Should they be the same? We’ve already told you the inexorable separation of FBS taking place. NIL for the top shelf programs is evolving in unique ways.
“I would anticipate anyone right now that is fully engaged will reset the bar on what fully engaged means,” Hogue said.
All of it has spawned talk of an NFL model in the wake of the settlement. We’re already halfway there seemingly with rules, rosters and, now revenue sharing.
“That can be the carnage of not getting it right …,” Oklahoma coach Brent Venables said. “I like how it is. But I do know it’s not going to stay the same.”
College baseball has always been that sort of Americana niche where anyone could win. The SEC is the nation’s power conference but in the last 20 years Rice and Cal State-Fullerton have won it all. In that span, Oregon State became a national power.
And for years, minor sports coaches have agonized over splitting up those scholarships. There is anecdotal evidence of athletes and their parents shopping “deals”. One school might offer half a scholarship. One might offer a quarter or an eighth. Now?
“We’re in the golden age right now of college baseball …,” Keilitz said. “We’ve never been as good as this. I think it’s going to take another huge jump.”
It was a completely different climate in football 50 years ago. In an era of unlimited scholarships is the famous tale of Bear Bryant recruiting an Auburn quarterback prospect with no particular intention of playing him just to keep him away from the Tigers.
The first football scholarship limitations came in 1973 (105 scholarships), in response to Title IX. In 1978, they were sliced to 95. By 1994, they were cut to the current 85.
Coaches like Bobby Bowden (Florida State) and John McKay (USC) predicted the end of quality football with those cuts. They were dead wrong. Back then it was about cost cutting, competitive equality and adherence to Title IX.
Today, the conversation has changed to give the players more money – per the settlement — than they’ve ever dreamed of for playing college sports.
“I hear coaches talk about [the situation], but that’s life,” Keilitz said. “They do the same thing with their employers. I heard a football coach who is making $11 million complaining that, hey college is about giving you an opportunity to make a living down the road … I’m against paying players. And the coach is making $12 million a year.”
The House settlement has exposed the hypocrisy and mismanagement. According to reports, schools will not only be forced to spend $22 million annually in revenue sharing, there will be another $8 million to $10 million needed annually to fully fund those minor sports scholarships.
“We’re not very good at running good businesses,” Alberts said. “We’ve just always had enough increasing revenue to overcome expenses … Does this reframe our thinking, create some discipline? Heretofore it hasn’t.
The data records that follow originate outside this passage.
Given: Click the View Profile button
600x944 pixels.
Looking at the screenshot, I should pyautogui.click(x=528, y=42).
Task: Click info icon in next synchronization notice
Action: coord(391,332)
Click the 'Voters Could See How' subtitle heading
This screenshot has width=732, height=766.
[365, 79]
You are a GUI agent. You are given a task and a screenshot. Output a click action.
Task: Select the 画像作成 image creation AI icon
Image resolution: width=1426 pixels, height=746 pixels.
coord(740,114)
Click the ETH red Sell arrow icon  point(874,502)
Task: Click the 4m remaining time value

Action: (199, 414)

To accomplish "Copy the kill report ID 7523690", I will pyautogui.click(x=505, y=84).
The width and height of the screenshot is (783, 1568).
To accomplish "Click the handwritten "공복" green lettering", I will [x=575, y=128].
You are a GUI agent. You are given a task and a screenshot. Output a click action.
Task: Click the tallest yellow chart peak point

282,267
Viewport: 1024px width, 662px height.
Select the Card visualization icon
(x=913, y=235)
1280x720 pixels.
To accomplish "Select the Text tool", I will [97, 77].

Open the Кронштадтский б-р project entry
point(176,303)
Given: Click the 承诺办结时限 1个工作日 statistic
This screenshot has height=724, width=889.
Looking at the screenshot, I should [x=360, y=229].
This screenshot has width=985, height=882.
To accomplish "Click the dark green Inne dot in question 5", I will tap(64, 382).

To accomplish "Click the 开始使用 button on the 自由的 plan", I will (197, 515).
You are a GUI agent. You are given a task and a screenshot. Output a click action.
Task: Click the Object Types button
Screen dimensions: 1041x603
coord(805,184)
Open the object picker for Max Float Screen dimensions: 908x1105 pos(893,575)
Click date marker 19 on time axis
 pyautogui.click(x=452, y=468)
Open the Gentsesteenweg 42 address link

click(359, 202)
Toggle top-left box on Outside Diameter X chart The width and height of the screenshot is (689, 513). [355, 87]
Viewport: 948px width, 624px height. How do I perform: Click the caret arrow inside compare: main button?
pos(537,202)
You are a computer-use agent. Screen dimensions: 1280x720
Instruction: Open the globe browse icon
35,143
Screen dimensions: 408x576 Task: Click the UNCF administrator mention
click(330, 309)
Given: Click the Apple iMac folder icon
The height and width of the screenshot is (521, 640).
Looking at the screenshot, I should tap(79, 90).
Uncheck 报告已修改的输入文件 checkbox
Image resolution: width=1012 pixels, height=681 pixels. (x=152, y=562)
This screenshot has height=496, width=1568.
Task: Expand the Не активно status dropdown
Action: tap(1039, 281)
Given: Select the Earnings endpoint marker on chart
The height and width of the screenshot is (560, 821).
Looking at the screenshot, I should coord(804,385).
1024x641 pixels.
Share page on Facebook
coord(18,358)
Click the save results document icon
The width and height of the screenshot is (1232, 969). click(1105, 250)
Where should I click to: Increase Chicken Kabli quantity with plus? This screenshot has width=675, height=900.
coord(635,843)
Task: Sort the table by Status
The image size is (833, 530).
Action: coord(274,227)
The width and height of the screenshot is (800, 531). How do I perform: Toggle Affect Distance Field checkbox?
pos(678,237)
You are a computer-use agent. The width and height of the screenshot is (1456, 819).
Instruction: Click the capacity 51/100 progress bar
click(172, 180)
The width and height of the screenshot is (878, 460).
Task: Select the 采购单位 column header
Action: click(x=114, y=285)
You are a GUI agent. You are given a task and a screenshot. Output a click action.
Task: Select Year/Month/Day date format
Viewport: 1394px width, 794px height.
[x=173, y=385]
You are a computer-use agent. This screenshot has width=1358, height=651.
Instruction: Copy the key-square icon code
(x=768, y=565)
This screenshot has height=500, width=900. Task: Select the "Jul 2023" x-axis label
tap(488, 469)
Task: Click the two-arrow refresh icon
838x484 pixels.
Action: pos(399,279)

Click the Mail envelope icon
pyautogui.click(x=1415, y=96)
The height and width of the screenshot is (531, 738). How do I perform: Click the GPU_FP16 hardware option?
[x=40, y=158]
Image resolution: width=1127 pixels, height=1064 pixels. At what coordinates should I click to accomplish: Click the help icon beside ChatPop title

Based on this new reality, the flow of money is going to change.”
It’s early. Extremely early. The revenue sharing part of this may not hit until fall 2025. College baseball probably wouldn’t be impacted until the 2026 season. The roster expansion part of it is a convoluted part of that revenue sharing. And if the lid is going to be put on antitrust lawsuits – it certainly isn’t by the House settlement alone — athletes and their representatives must be mollified.
You might even say, they are all on the brink of having it all.
“I’m a little jealous of student-athletes,” said Alberts, a former All-American linebacker at Nebraska. “The life of a student-athlete … is going to be at a level that is unprecedented.”